THE FA Cup is back at the weekend and the process of elimination continues as we reach the second qualifying round. Well over 700 teams have entered this season, so by the time the top clubs enter, most will have waved goodbye for another year. The majority of non-league clubs have little or no chance of ever meeting a big club, so the dream is largely unfulfilled. However, if the Football Association ever wants to make its premier competition more appealing, why not do away with the months of qualifying rounds and mix the whole thing up? In other words, throw Arsenal, Chelsea and Liverpool into the early rounds.
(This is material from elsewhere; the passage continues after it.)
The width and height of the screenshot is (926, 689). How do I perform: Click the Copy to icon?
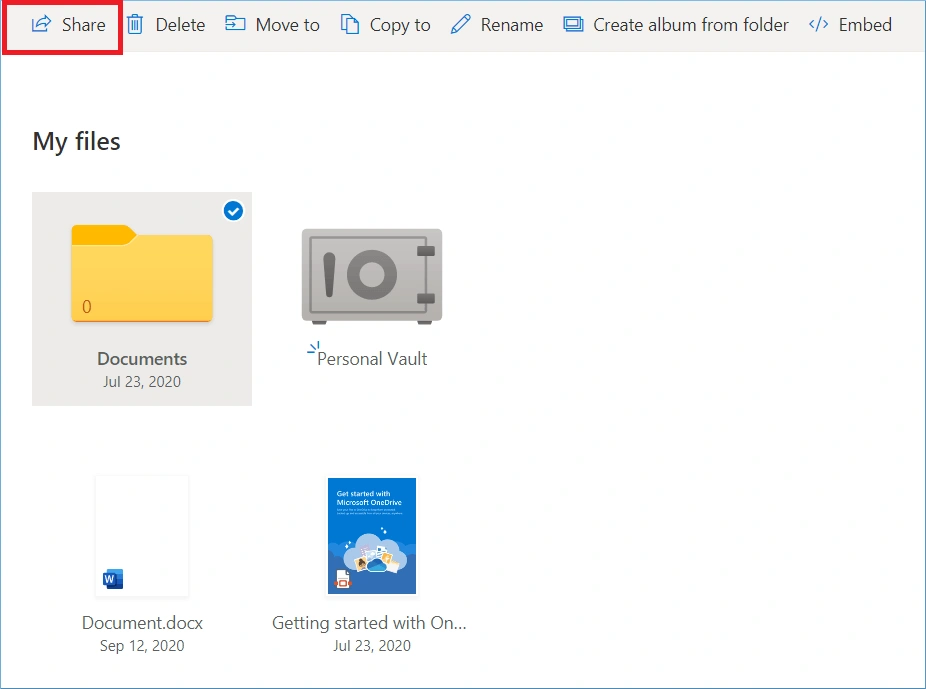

Let’s say round one is 512 clubs (256 ties). Have a preliminary round to reduce the 750-odd to 512 and then introduce a free-for-all. Furthermore, introduce a policy of small hosts big, which would really light-up the competition and remove the need for small clubs to incur travel costs. Similar formats do exist, so it’s not reinventing the wheel, but it would provide a genuine boost to the FA Cup.
Golazzo Live – time for real experts
WHAT a joy it was to see James Richardson hosting Golazzo live last weekend. Some informed chat with Italian football expert James Horncastle, a bit of banter, highlights of the weekend’s Serie A games and then a live match. What’s not to like? Football hipsters from the 80s and 90s (yes, they did exist), eulogise about Channel 4’s Football Italia, and although you can never recapture the golden age of Serie A, it’s good to see an attempt to reinvigorate interest in the Italian game. We need more of this type of show. A lot of pundits are merely full of cliché and safety-first comments, but genuine, insightful knowledge is often found among journalists. Still, current player interviews are a lot better than those found on The Big Match Revisited from 1974-75, which is currently being screened on TV. Brian Moore’s avuncular commentary, along with other well known mic men such as Hugh Johns, Gerald Sinstadt and John Macklin, provides a stark contrast to today’s style. The player slots are often embarrassing, such as Charlie George, Stan Bowles, Steve Perryman and Keith Robson. We often expect too much from footballers in contemporary post-match interviews, but back in the mid-1970s, it must have been like trying to get meaningful dialogue out of a sulky teenager!
Tebas – who does he like?
LA LIGA’s president, Javier Tebas, has made it clear what he thinks of Paris Saint-Germain, calling them enemies of football and as bad as the European Super League. Interesting – PSG were not part of the mutiny and La Liga’s three biggest clubs, Real Madrid, Barcelona and Atlético Madrid were advocates. Surely, the ESL group were indeed enemies of football, not to mention, La Liga? Tebas must still be smarting after Lionel Messi left Barcelona, ending an era for the Spanish league characterised by the dynamic between CR7 and Messi. He has said that Real have the financial clout to sign both Erling Haaland and Kylian Mbappé, which may be wishful thinking on his part, but surely such a coup would cost big money and do nothing for financial prudence? Tebas has often criticised the Premier for its broadcasting wealth and has spoken out about both Real and Barca in the past. La Liga has just rebranded ElClasico, the match that pits Barca against Real. Perhaps this is a response to the departure of Messi, a reminder that the league still has one of the great products of the modern game and even when iconic players move to fresh pastures, life goes on?